Goal of the exercise: Below are the records; repeat them in full, exactly.

Data records:

.....

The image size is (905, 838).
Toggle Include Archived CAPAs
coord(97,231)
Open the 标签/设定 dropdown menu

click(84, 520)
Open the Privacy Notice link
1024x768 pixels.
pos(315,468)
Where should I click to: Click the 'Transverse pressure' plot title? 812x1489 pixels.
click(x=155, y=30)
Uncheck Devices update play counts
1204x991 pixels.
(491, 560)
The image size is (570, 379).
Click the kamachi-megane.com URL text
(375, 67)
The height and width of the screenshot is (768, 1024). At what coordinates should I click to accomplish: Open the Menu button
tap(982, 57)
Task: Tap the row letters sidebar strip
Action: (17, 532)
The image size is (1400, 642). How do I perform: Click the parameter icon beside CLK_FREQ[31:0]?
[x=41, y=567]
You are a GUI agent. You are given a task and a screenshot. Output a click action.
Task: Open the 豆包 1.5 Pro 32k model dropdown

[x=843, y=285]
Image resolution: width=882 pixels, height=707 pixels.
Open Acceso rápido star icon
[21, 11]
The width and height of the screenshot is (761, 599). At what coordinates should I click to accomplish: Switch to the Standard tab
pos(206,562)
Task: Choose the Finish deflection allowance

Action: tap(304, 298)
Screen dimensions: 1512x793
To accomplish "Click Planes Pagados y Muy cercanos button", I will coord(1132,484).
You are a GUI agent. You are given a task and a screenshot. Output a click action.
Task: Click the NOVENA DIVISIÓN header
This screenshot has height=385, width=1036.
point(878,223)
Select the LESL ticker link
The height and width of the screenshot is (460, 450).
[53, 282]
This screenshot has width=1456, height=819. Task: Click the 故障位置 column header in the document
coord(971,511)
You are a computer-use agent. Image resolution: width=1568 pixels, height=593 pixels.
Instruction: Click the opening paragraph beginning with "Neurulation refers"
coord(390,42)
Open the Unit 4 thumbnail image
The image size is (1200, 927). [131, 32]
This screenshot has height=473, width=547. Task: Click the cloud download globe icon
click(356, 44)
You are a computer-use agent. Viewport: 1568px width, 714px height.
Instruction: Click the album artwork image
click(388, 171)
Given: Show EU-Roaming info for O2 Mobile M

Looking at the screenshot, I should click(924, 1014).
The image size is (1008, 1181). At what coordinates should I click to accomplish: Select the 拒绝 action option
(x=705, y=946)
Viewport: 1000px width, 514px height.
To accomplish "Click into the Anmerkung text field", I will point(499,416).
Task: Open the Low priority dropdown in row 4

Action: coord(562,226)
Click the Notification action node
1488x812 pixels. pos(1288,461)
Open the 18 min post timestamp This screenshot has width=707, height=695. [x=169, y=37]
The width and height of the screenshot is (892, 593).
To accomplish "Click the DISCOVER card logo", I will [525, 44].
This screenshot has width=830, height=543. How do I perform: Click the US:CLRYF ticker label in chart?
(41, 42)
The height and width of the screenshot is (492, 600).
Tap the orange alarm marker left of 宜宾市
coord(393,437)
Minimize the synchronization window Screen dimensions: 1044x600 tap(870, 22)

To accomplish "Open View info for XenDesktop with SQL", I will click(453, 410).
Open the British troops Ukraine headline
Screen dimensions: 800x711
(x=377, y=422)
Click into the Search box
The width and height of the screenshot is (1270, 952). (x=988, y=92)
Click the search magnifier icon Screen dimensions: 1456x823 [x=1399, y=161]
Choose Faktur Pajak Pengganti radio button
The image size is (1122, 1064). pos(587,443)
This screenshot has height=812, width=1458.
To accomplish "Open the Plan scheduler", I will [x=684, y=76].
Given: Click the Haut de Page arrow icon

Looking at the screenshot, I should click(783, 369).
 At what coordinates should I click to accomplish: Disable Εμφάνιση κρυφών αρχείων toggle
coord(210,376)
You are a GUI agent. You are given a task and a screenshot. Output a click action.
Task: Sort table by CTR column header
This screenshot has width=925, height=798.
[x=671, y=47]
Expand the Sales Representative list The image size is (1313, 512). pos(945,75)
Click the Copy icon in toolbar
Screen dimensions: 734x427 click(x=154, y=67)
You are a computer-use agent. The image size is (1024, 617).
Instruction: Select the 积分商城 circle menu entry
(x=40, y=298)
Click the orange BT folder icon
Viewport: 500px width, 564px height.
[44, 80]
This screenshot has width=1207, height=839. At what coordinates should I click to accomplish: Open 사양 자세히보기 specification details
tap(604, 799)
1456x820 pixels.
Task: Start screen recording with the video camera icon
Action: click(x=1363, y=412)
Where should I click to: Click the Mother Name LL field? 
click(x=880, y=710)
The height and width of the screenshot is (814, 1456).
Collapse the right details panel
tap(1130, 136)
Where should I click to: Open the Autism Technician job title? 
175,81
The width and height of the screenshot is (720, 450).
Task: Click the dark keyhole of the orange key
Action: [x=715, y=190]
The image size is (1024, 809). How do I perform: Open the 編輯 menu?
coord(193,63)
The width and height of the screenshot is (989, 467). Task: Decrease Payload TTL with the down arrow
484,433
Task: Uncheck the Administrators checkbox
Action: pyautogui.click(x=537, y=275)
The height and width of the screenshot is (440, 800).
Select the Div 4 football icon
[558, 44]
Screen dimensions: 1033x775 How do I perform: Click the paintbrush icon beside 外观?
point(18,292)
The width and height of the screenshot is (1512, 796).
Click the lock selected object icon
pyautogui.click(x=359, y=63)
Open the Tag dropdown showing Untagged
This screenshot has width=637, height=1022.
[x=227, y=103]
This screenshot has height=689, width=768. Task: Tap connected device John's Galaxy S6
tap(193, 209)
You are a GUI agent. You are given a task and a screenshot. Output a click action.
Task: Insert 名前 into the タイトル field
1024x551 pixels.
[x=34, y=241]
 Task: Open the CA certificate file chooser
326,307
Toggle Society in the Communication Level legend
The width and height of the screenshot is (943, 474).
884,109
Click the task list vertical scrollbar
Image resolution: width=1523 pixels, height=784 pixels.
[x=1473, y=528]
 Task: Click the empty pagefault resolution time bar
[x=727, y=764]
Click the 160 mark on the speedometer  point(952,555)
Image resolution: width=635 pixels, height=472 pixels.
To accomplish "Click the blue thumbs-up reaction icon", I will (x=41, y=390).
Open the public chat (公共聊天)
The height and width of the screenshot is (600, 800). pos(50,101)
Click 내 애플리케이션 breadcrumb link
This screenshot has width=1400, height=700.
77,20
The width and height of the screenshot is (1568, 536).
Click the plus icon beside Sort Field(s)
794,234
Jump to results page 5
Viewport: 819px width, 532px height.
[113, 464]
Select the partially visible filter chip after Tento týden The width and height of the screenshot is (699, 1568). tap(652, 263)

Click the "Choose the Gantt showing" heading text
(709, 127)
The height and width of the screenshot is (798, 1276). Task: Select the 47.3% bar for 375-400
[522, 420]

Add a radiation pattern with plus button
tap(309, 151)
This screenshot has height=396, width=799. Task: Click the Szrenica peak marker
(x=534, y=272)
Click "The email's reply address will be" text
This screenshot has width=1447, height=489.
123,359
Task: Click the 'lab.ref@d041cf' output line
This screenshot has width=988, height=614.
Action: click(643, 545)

.....

Exercise response:
The image size is (905, 838).
Toggle Include Archived CAPAs
coord(97,231)
Open the 标签/设定 dropdown menu

click(84, 520)
Open the Privacy Notice link
1024x768 pixels.
pos(315,468)
Where should I click to: Click the 'Transverse pressure' plot title? 812x1489 pixels.
click(x=155, y=30)
Uncheck Devices update play counts
1204x991 pixels.
(491, 560)
The image size is (570, 379).
Click the kamachi-megane.com URL text
(375, 67)
The height and width of the screenshot is (768, 1024). At what coordinates should I click to accomplish: Open the Menu button
tap(982, 57)
Task: Tap the row letters sidebar strip
Action: (17, 532)
The image size is (1400, 642). How do I perform: Click the parameter icon beside CLK_FREQ[31:0]?
[x=41, y=567]
You are a GUI agent. You are given a task and a screenshot. Output a click action.
Task: Open the 豆包 1.5 Pro 32k model dropdown

[x=843, y=285]
Image resolution: width=882 pixels, height=707 pixels.
Open Acceso rápido star icon
[21, 11]
The width and height of the screenshot is (761, 599). At what coordinates should I click to accomplish: Switch to the Standard tab
pos(206,562)
Task: Choose the Finish deflection allowance

Action: tap(304, 298)
Screen dimensions: 1512x793
To accomplish "Click Planes Pagados y Muy cercanos button", I will coord(1132,484).
You are a GUI agent. You are given a task and a screenshot. Output a click action.
Task: Click the NOVENA DIVISIÓN header
This screenshot has height=385, width=1036.
point(878,223)
Select the LESL ticker link
The height and width of the screenshot is (460, 450).
[53, 282]
This screenshot has width=1456, height=819. Task: Click the 故障位置 column header in the document
coord(971,511)
You are a computer-use agent. Image resolution: width=1568 pixels, height=593 pixels.
Instruction: Click the opening paragraph beginning with "Neurulation refers"
coord(390,42)
Open the Unit 4 thumbnail image
The image size is (1200, 927). [131, 32]
This screenshot has height=473, width=547. Task: Click the cloud download globe icon
click(356, 44)
You are a computer-use agent. Viewport: 1568px width, 714px height.
Instruction: Click the album artwork image
click(388, 171)
Given: Show EU-Roaming info for O2 Mobile M

Looking at the screenshot, I should click(924, 1014).
The image size is (1008, 1181). At what coordinates should I click to accomplish: Select the 拒绝 action option
(x=705, y=946)
Viewport: 1000px width, 514px height.
To accomplish "Click into the Anmerkung text field", I will point(499,416).
Task: Open the Low priority dropdown in row 4

Action: coord(562,226)
Click the Notification action node
1488x812 pixels. pos(1288,461)
Open the 18 min post timestamp This screenshot has width=707, height=695. [x=169, y=37]
The width and height of the screenshot is (892, 593).
To accomplish "Click the DISCOVER card logo", I will [525, 44].
This screenshot has width=830, height=543. How do I perform: Click the US:CLRYF ticker label in chart?
(41, 42)
The height and width of the screenshot is (492, 600).
Tap the orange alarm marker left of 宜宾市
coord(393,437)
Minimize the synchronization window Screen dimensions: 1044x600 tap(870, 22)

To accomplish "Open View info for XenDesktop with SQL", I will click(453, 410).
Open the British troops Ukraine headline
Screen dimensions: 800x711
(x=377, y=422)
Click into the Search box
The width and height of the screenshot is (1270, 952). (x=988, y=92)
Click the search magnifier icon Screen dimensions: 1456x823 [x=1399, y=161]
Choose Faktur Pajak Pengganti radio button
The image size is (1122, 1064). pos(587,443)
This screenshot has height=812, width=1458.
To accomplish "Open the Plan scheduler", I will [x=684, y=76].
Given: Click the Haut de Page arrow icon

Looking at the screenshot, I should click(783, 369).
 At what coordinates should I click to accomplish: Disable Εμφάνιση κρυφών αρχείων toggle
coord(210,376)
You are a GUI agent. You are given a task and a screenshot. Output a click action.
Task: Sort table by CTR column header
This screenshot has width=925, height=798.
[x=671, y=47]
Expand the Sales Representative list The image size is (1313, 512). pos(945,75)
Click the Copy icon in toolbar
Screen dimensions: 734x427 click(x=154, y=67)
You are a computer-use agent. The image size is (1024, 617).
Instruction: Select the 积分商城 circle menu entry
(x=40, y=298)
Click the orange BT folder icon
Viewport: 500px width, 564px height.
[44, 80]
This screenshot has width=1207, height=839. At what coordinates should I click to accomplish: Open 사양 자세히보기 specification details
tap(604, 799)
1456x820 pixels.
Task: Start screen recording with the video camera icon
Action: click(x=1363, y=412)
Where should I click to: Click the Mother Name LL field? 
click(x=880, y=710)
The height and width of the screenshot is (814, 1456).
Collapse the right details panel
tap(1130, 136)
Where should I click to: Open the Autism Technician job title? 
175,81
The width and height of the screenshot is (720, 450).
Task: Click the dark keyhole of the orange key
Action: [x=715, y=190]
The image size is (1024, 809). How do I perform: Open the 編輯 menu?
coord(193,63)
The width and height of the screenshot is (989, 467). Task: Decrease Payload TTL with the down arrow
484,433
Task: Uncheck the Administrators checkbox
Action: pyautogui.click(x=537, y=275)
The height and width of the screenshot is (440, 800).
Select the Div 4 football icon
[558, 44]
Screen dimensions: 1033x775 How do I perform: Click the paintbrush icon beside 外观?
point(18,292)
The width and height of the screenshot is (1512, 796).
Click the lock selected object icon
pyautogui.click(x=359, y=63)
Open the Tag dropdown showing Untagged
This screenshot has width=637, height=1022.
[x=227, y=103]
This screenshot has height=689, width=768. Task: Tap connected device John's Galaxy S6
tap(193, 209)
You are a GUI agent. You are given a task and a screenshot. Output a click action.
Task: Insert 名前 into the タイトル field
1024x551 pixels.
[x=34, y=241]
 Task: Open the CA certificate file chooser
326,307
Toggle Society in the Communication Level legend
The width and height of the screenshot is (943, 474).
884,109
Click the task list vertical scrollbar
Image resolution: width=1523 pixels, height=784 pixels.
[x=1473, y=528]
 Task: Click the empty pagefault resolution time bar
[x=727, y=764]
Click the 160 mark on the speedometer  point(952,555)
Image resolution: width=635 pixels, height=472 pixels.
To accomplish "Click the blue thumbs-up reaction icon", I will (x=41, y=390).
Open the public chat (公共聊天)
The height and width of the screenshot is (600, 800). pos(50,101)
Click 내 애플리케이션 breadcrumb link
This screenshot has width=1400, height=700.
77,20
The width and height of the screenshot is (1568, 536).
Click the plus icon beside Sort Field(s)
794,234
Jump to results page 5
Viewport: 819px width, 532px height.
[113, 464]
Select the partially visible filter chip after Tento týden The width and height of the screenshot is (699, 1568). tap(652, 263)

Click the "Choose the Gantt showing" heading text
(709, 127)
The height and width of the screenshot is (798, 1276). Task: Select the 47.3% bar for 375-400
[522, 420]

Add a radiation pattern with plus button
tap(309, 151)
This screenshot has height=396, width=799. Task: Click the Szrenica peak marker
(x=534, y=272)
Click "The email's reply address will be" text
This screenshot has width=1447, height=489.
123,359
Task: Click the 'lab.ref@d041cf' output line
This screenshot has width=988, height=614.
Action: click(643, 545)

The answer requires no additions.